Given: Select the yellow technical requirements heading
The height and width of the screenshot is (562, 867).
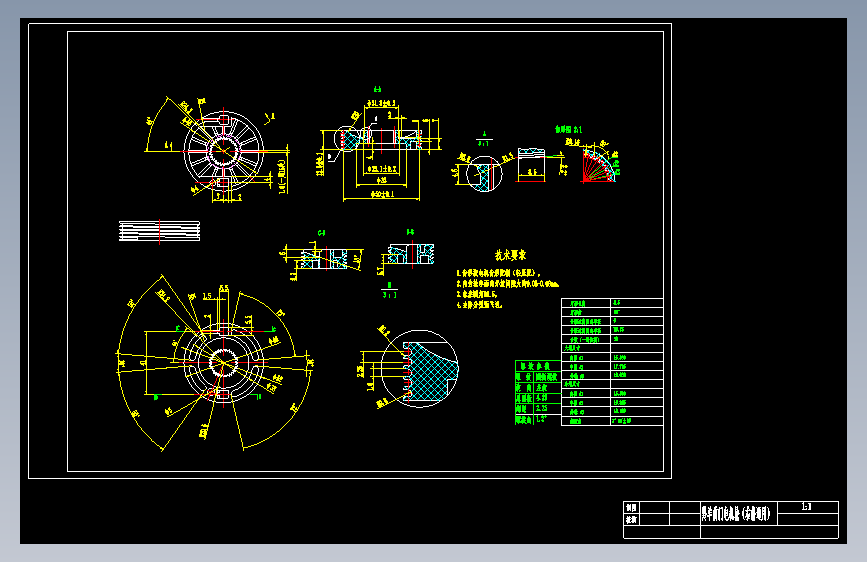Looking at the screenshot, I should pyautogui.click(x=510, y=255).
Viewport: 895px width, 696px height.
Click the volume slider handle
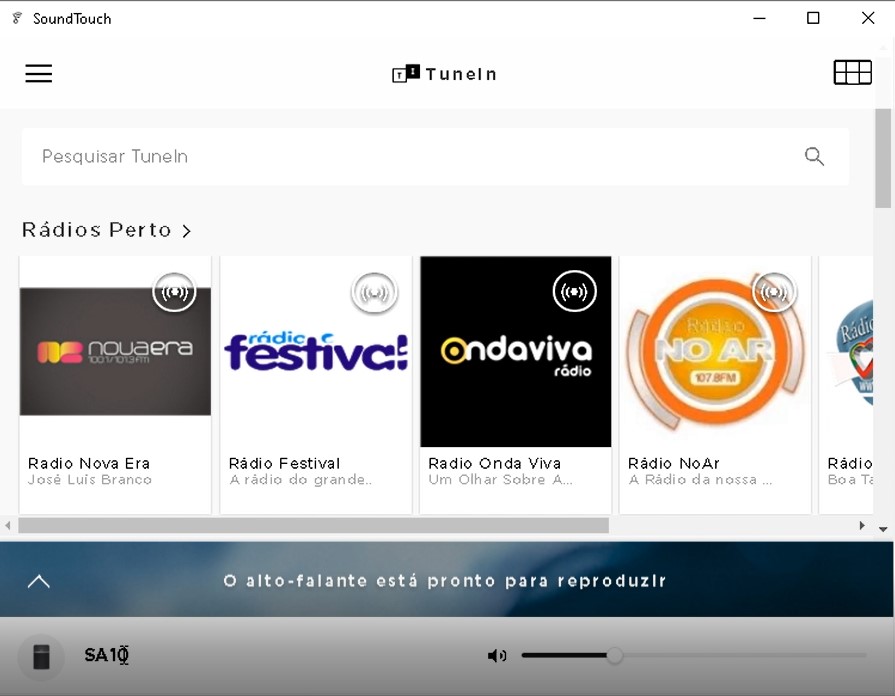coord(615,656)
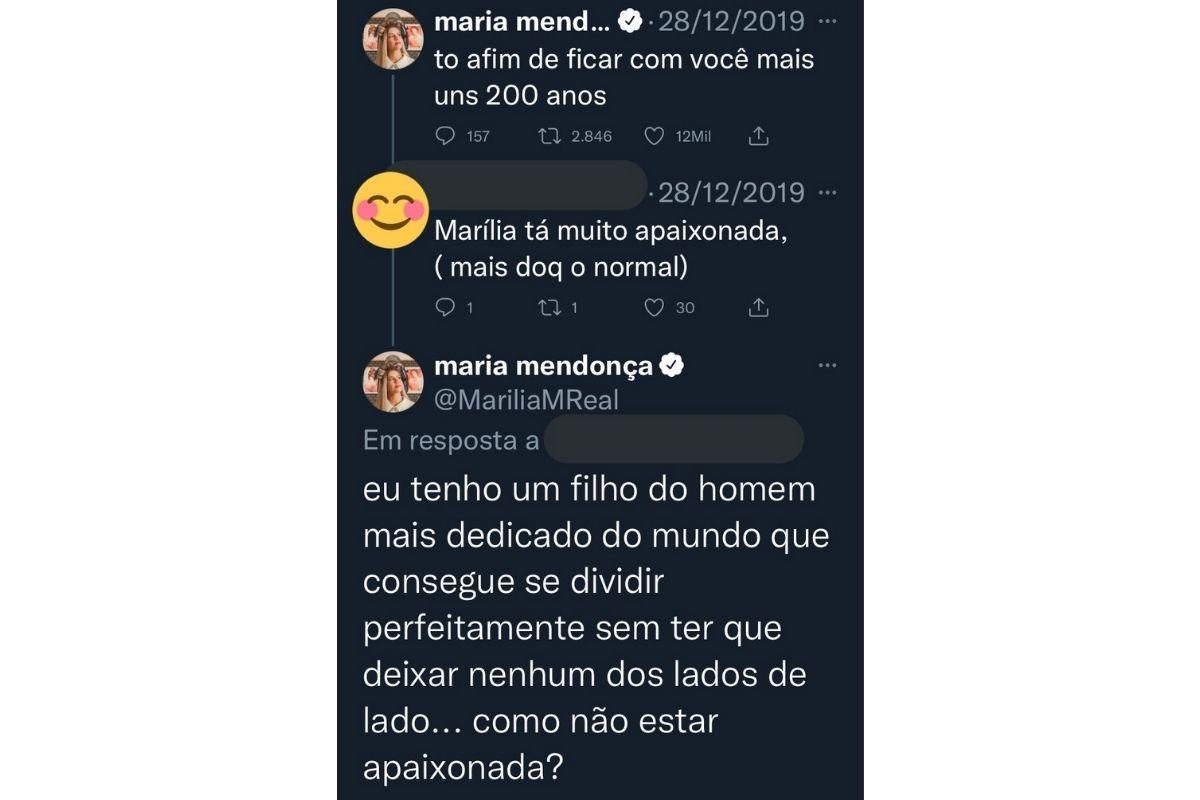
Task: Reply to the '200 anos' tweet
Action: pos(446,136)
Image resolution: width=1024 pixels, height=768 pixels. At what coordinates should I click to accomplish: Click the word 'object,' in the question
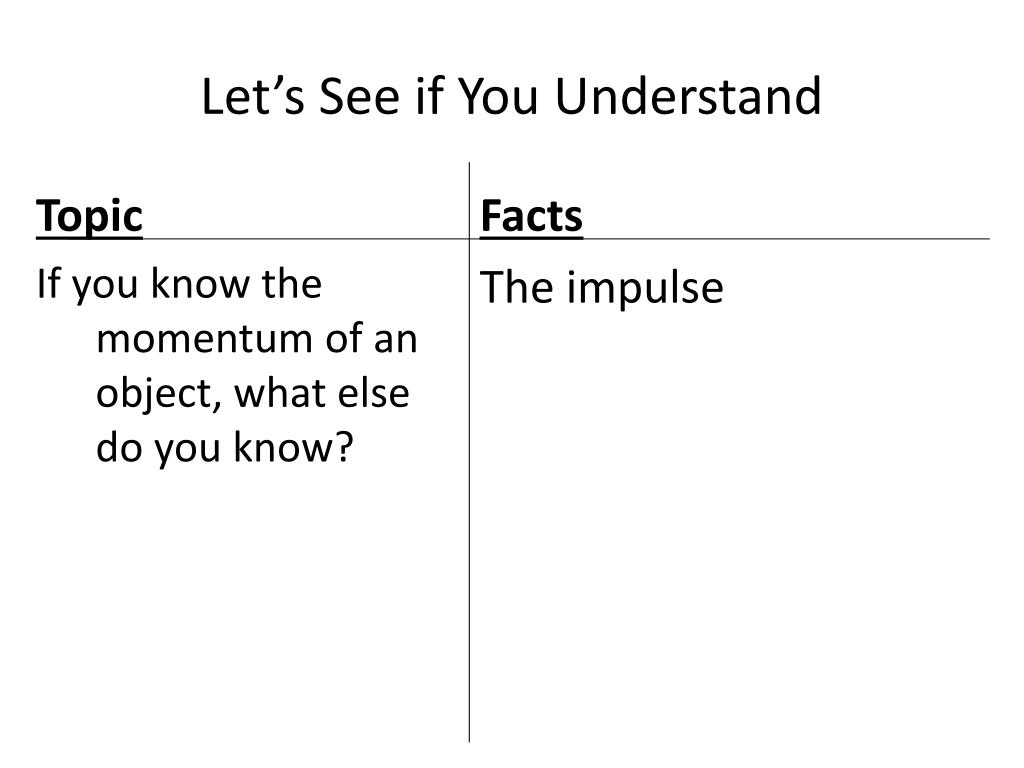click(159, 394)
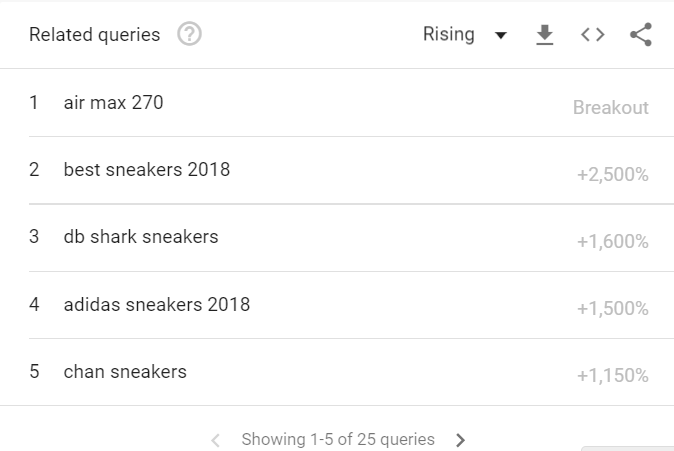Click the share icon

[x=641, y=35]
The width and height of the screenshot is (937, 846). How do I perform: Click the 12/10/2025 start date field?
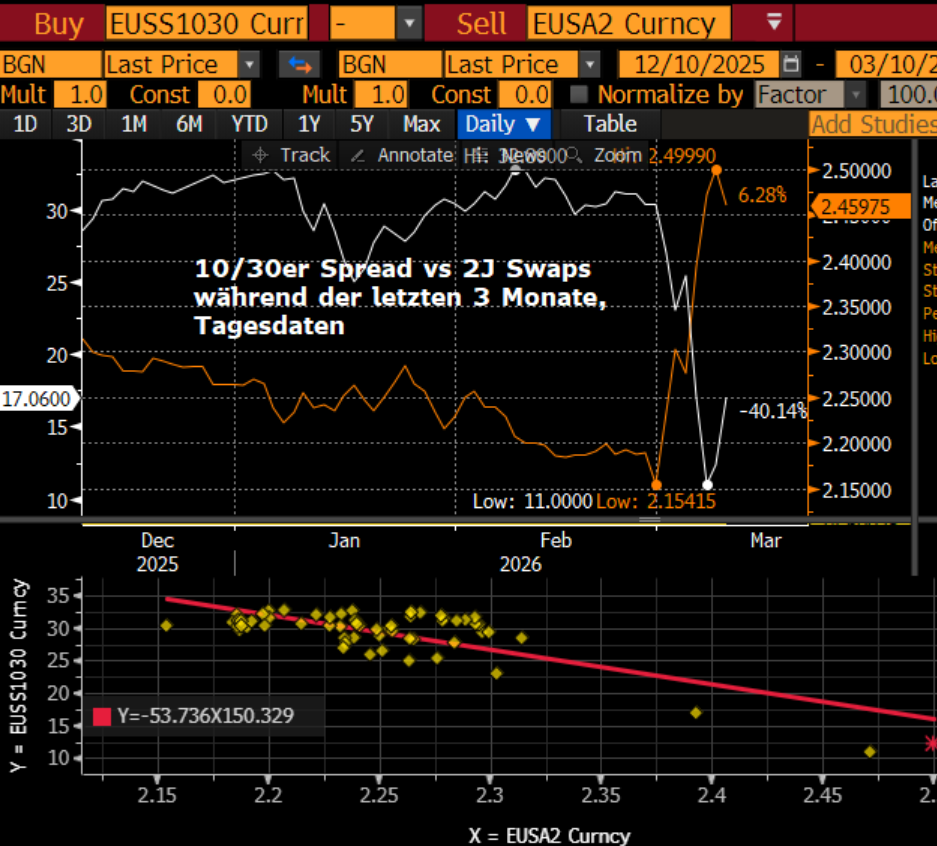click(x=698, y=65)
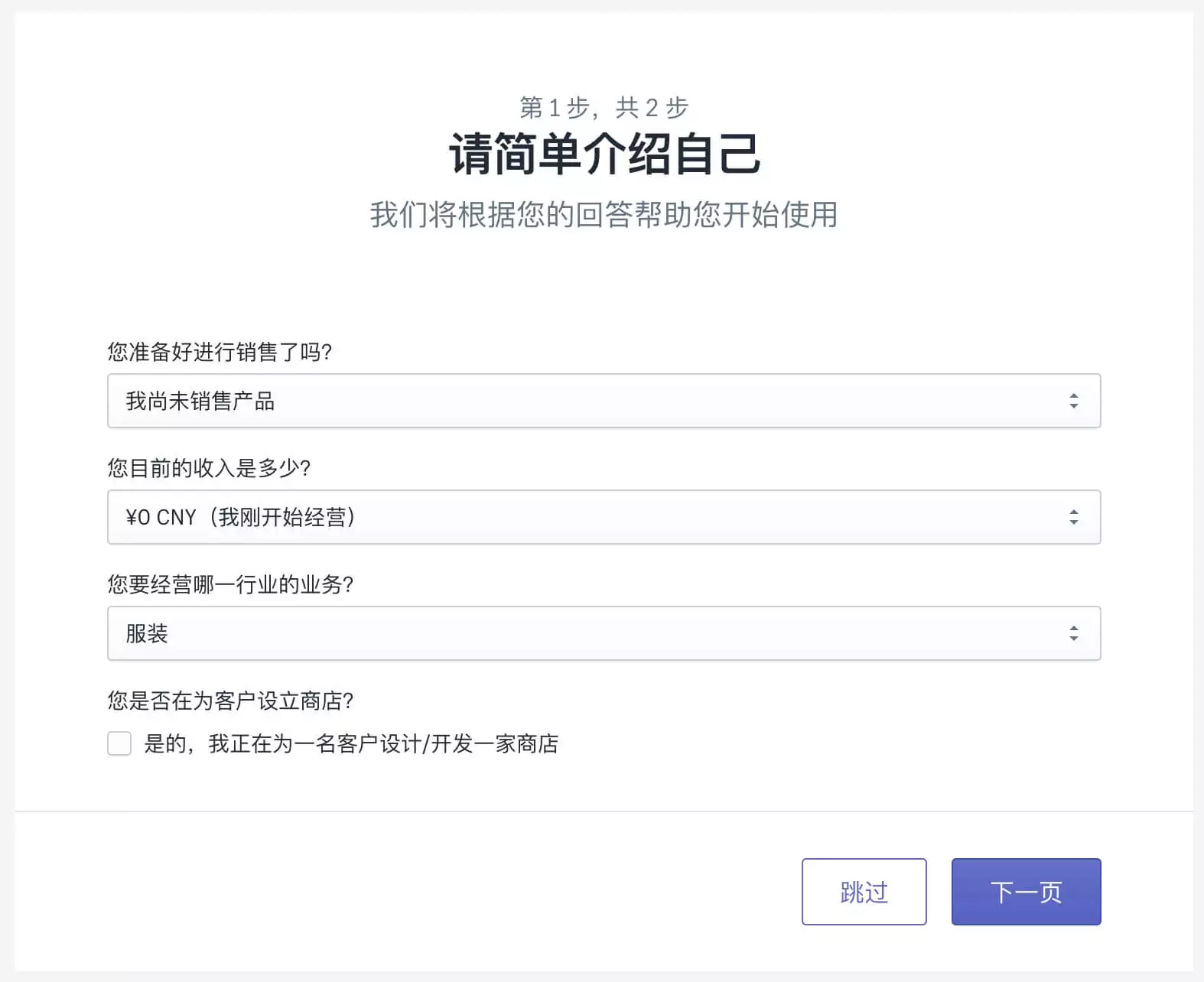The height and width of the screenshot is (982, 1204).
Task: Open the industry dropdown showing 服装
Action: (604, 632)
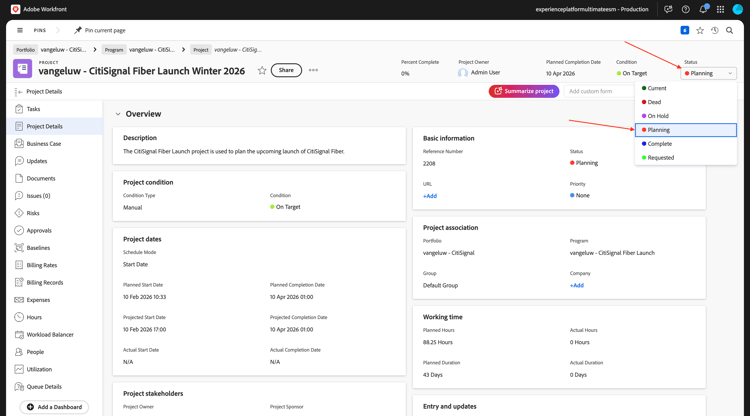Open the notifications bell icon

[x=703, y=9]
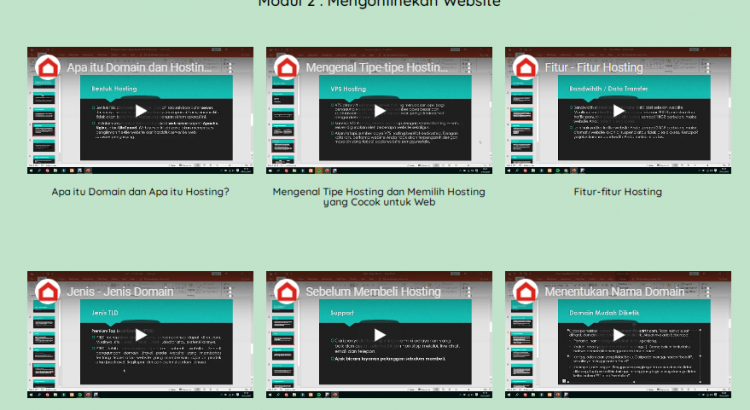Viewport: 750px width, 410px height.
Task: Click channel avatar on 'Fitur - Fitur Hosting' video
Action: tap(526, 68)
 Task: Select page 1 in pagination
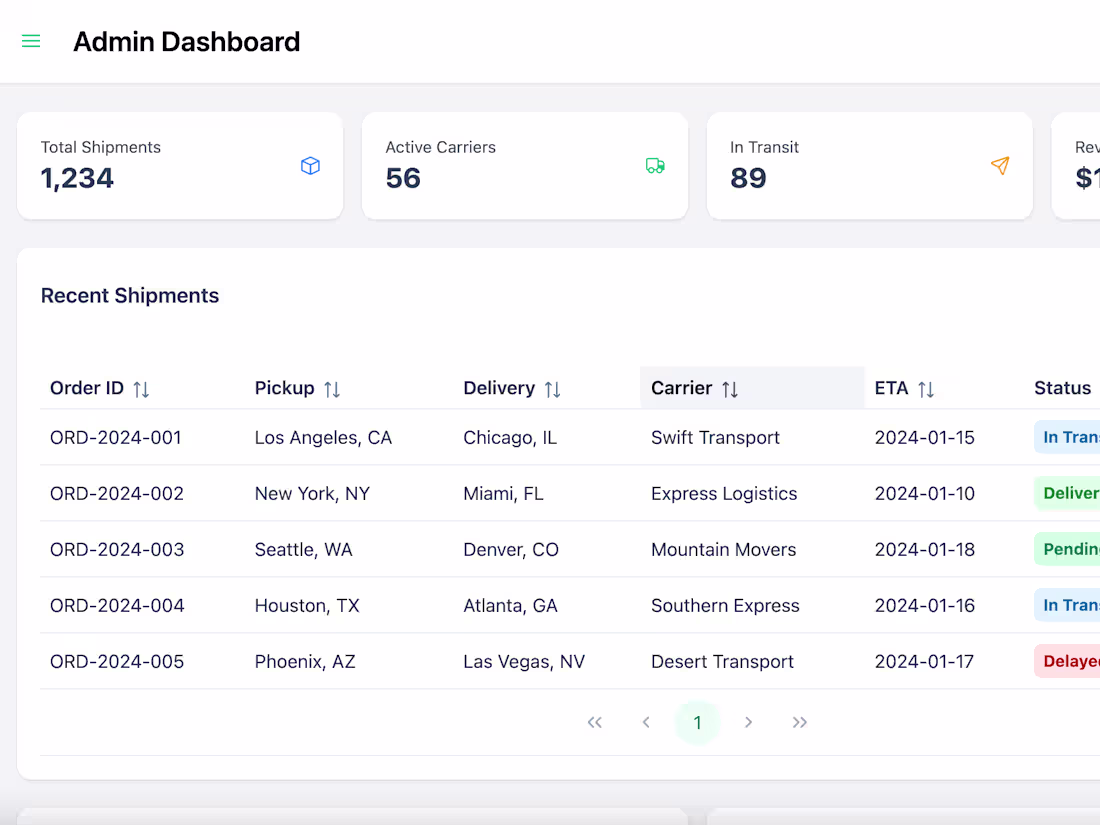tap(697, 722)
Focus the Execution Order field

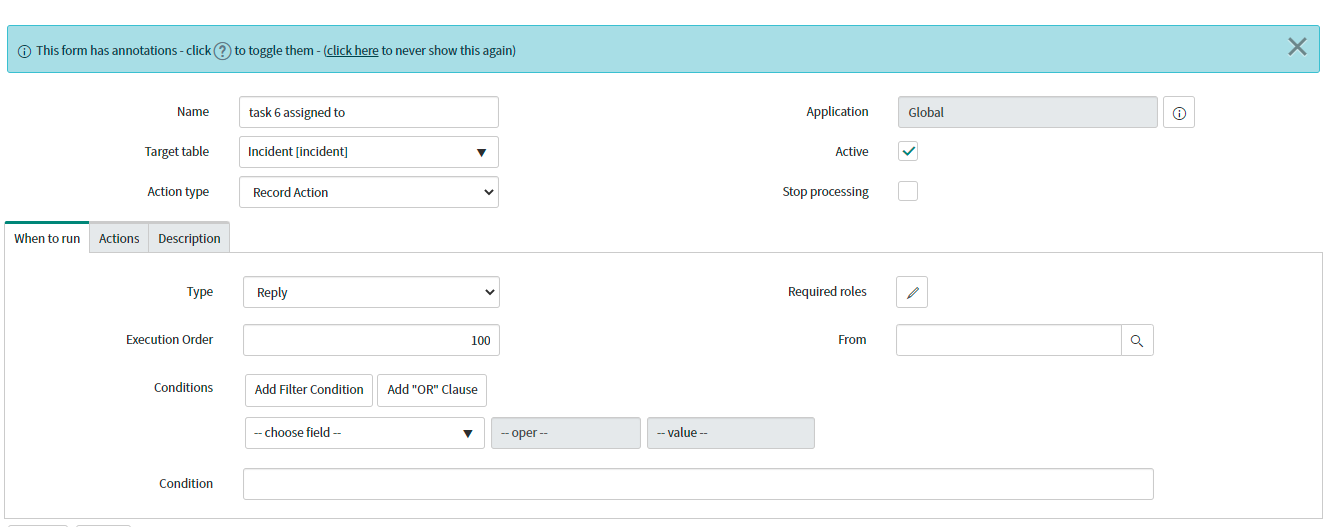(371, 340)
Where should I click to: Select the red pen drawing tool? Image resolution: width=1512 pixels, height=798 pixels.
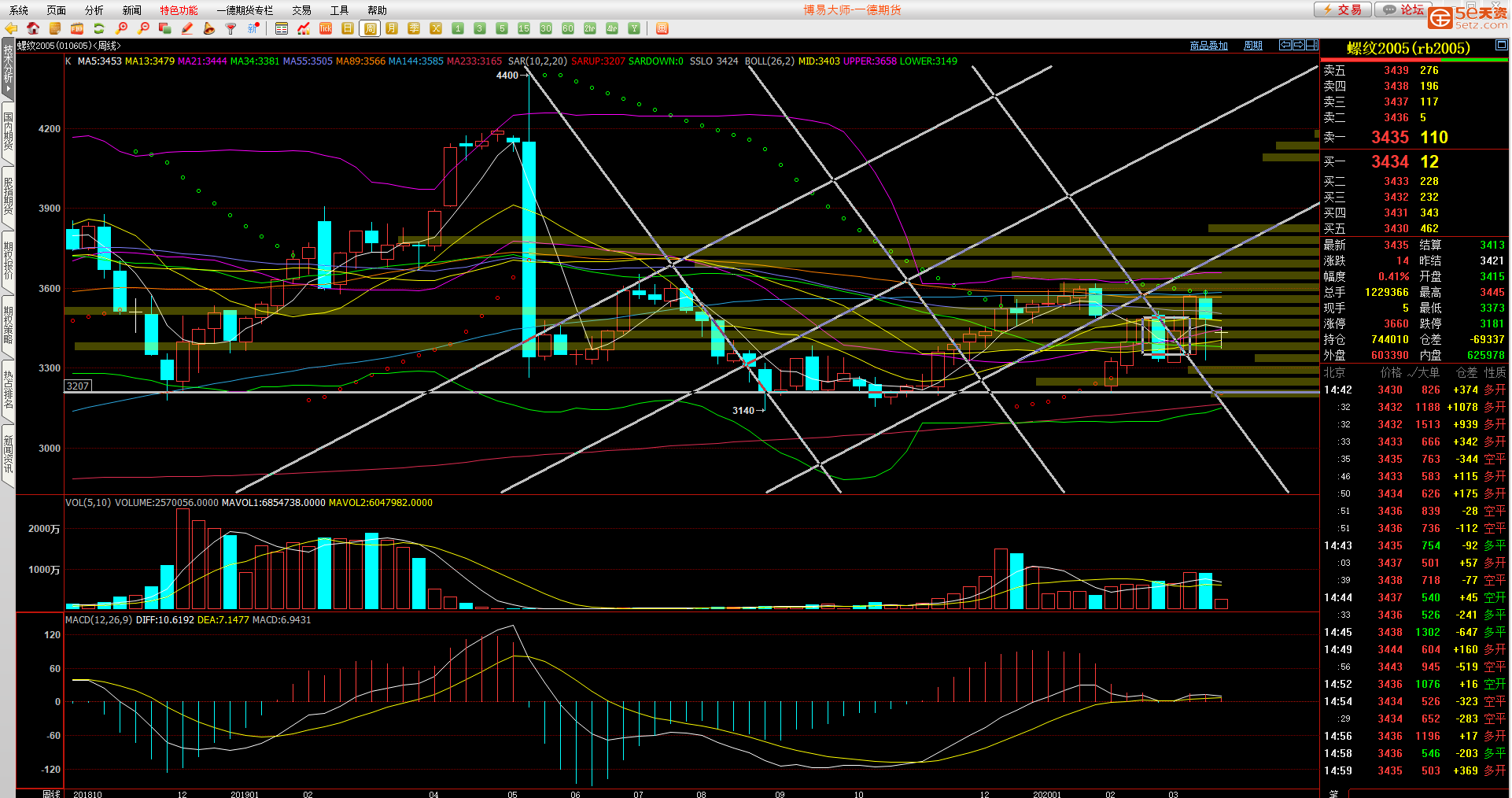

■ HOW TO COMPLETE THIS TASK ■
Only the lines from the line containing "The width and" through the end of the material should be retyped, exactly and in full, with no pictures.

■ OUTPUT OF THE TASK ■
The width and height of the screenshot is (937, 846). How do I perform: Click the 12/10/2025 start date field?
click(x=698, y=65)
The height and width of the screenshot is (982, 1204).
Task: Open the industry dropdown showing 服装
Action: (604, 632)
Open the notifications bell icon

[x=703, y=9]
Viewport: 750px width, 410px height.
Task: Click channel avatar on 'Fitur - Fitur Hosting' video
Action: tap(526, 68)
 Task: Select page 1 in pagination
tap(697, 722)
Focus the Execution Order field

(371, 340)
Where should I click to: Select the red pen drawing tool? Image resolution: width=1512 pixels, height=798 pixels.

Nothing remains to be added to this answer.